▶ The task:
A single number is all that's needed: how many lines in the data contain the string "agent".

--- Supplied material Enclosed Below ---

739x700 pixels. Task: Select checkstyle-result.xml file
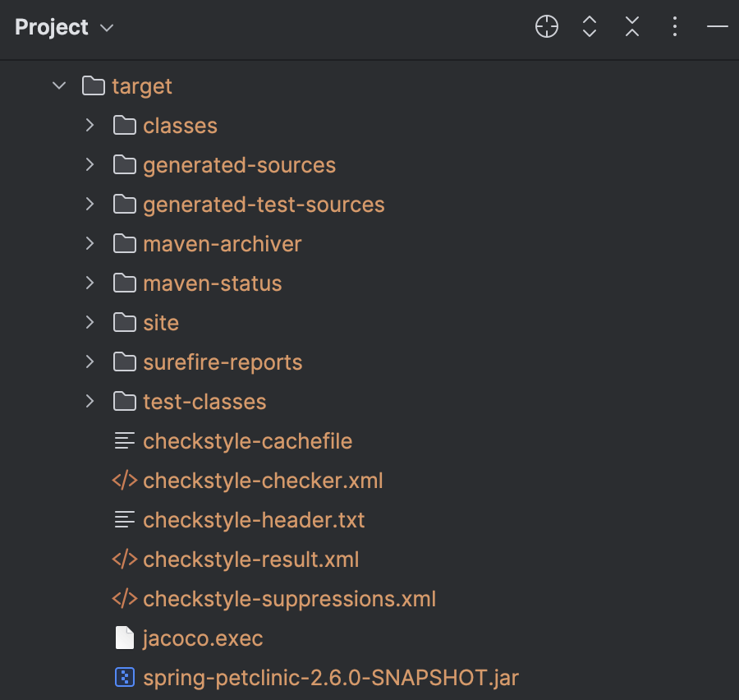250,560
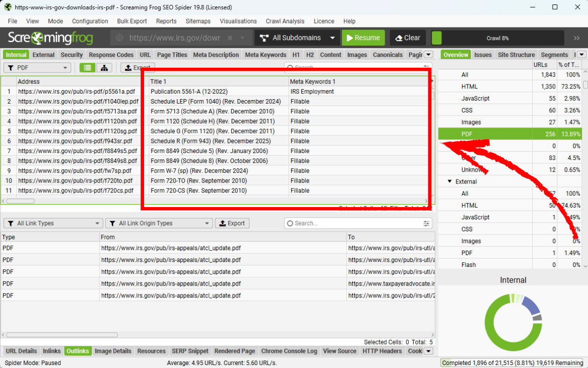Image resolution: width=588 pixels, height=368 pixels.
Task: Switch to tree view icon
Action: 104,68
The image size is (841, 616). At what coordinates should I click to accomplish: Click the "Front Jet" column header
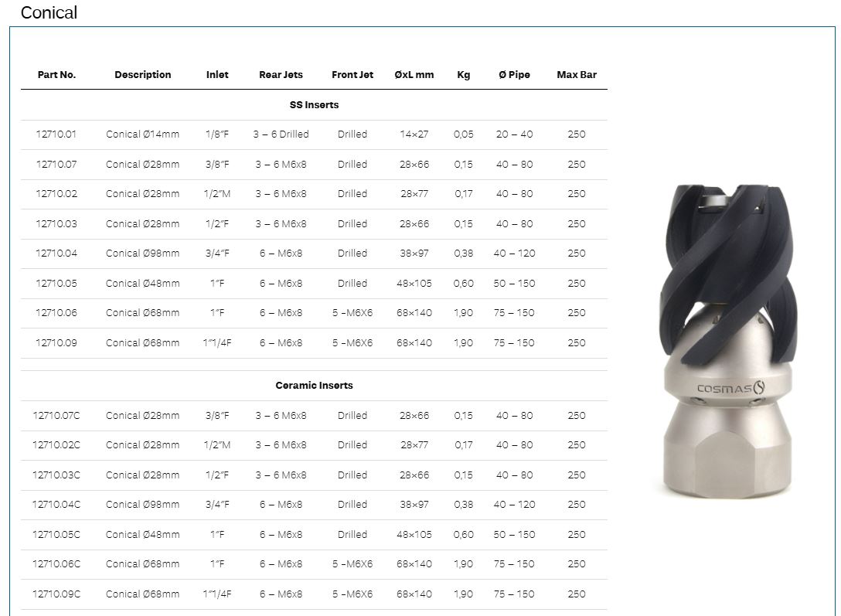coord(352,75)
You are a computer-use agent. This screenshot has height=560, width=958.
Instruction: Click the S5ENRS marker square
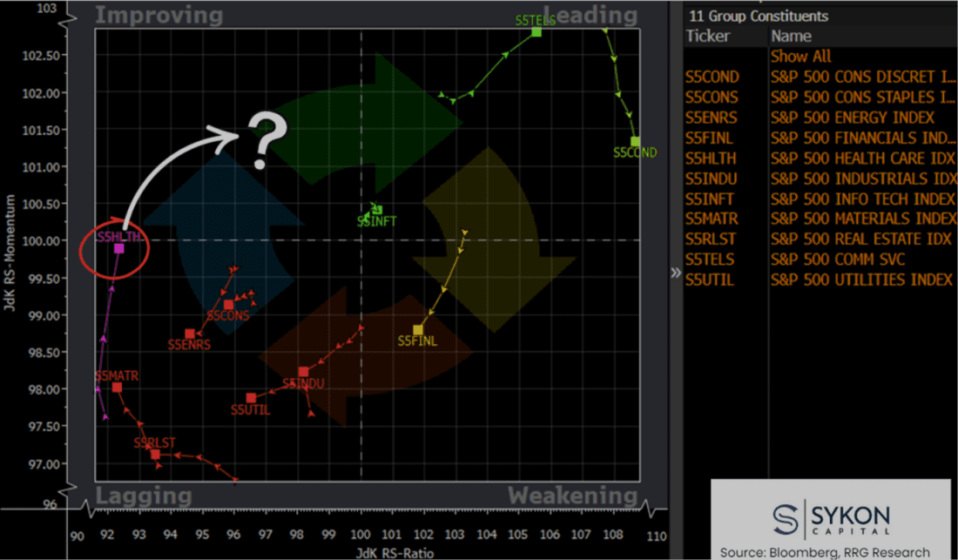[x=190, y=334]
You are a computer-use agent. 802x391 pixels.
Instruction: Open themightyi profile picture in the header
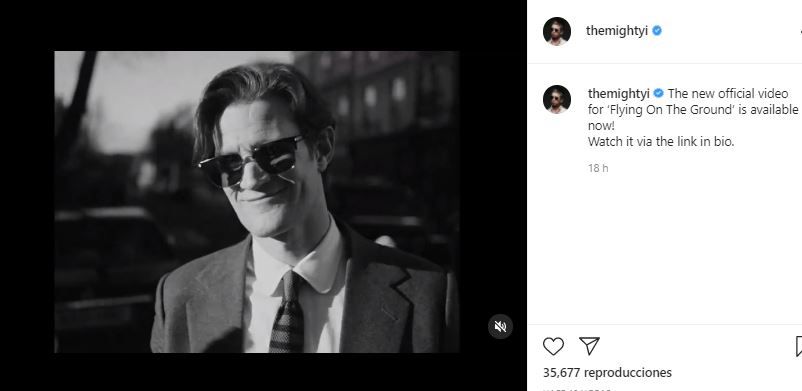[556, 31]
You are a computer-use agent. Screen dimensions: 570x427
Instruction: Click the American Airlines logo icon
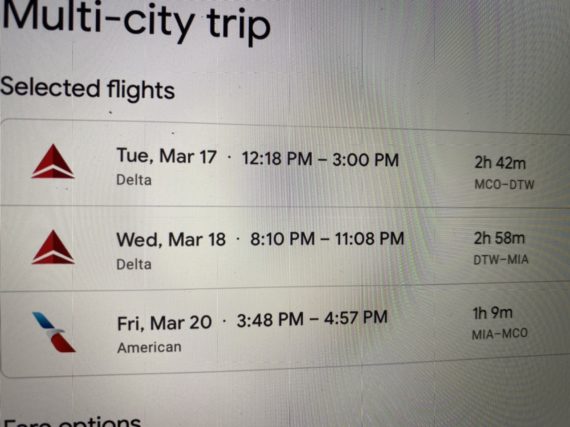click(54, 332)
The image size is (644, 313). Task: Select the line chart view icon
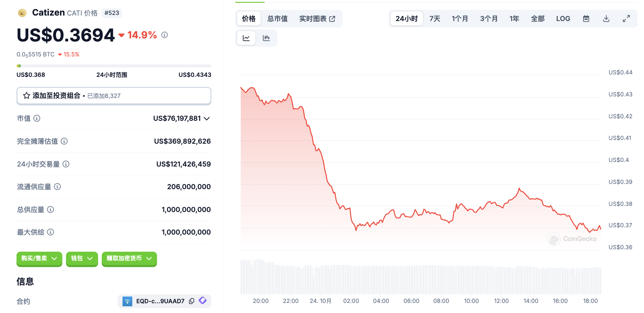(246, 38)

--- End of Enclosed Supplied material ---
--- Supplied material Enclosed Below ---

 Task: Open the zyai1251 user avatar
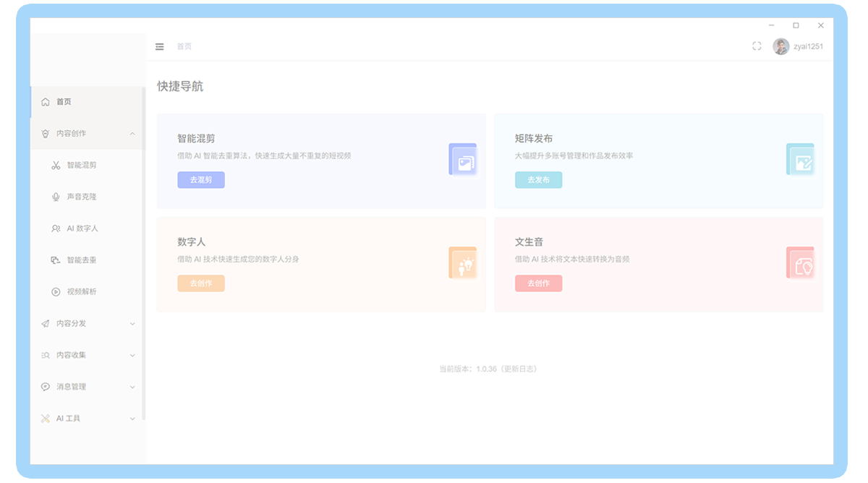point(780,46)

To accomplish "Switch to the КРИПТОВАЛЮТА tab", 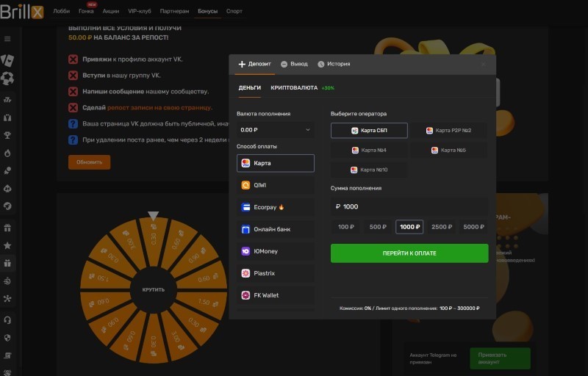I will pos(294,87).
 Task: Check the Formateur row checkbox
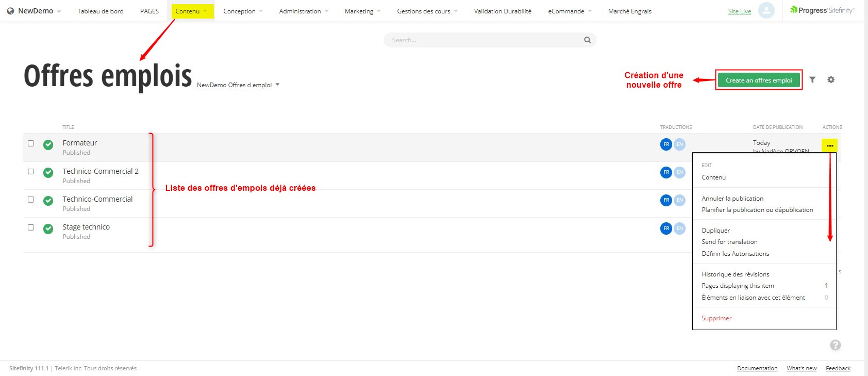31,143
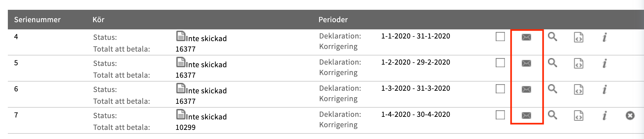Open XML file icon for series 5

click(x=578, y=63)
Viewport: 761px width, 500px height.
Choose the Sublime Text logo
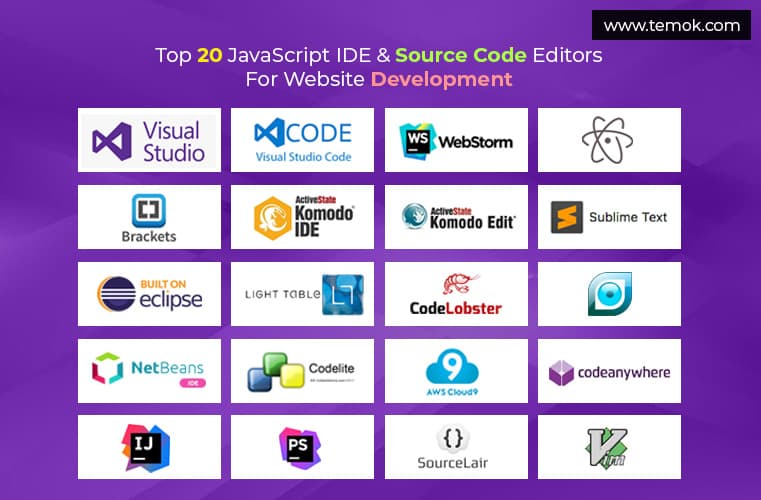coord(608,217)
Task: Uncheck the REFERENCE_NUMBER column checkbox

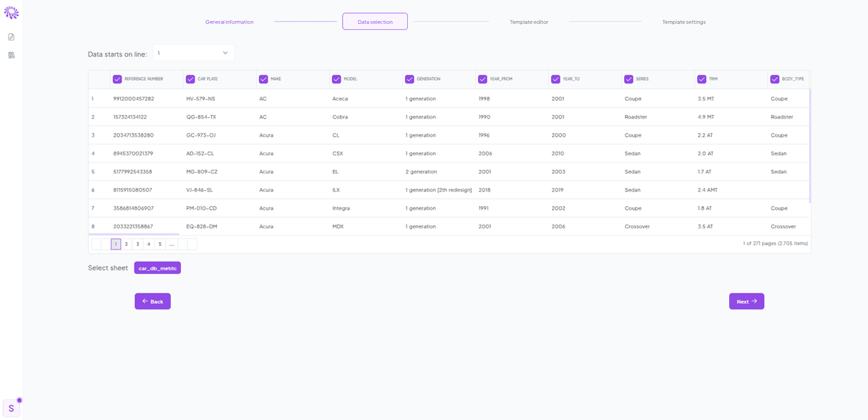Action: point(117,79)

--- End of Enclosed Supplied material ---

▶ Reply to the task:
3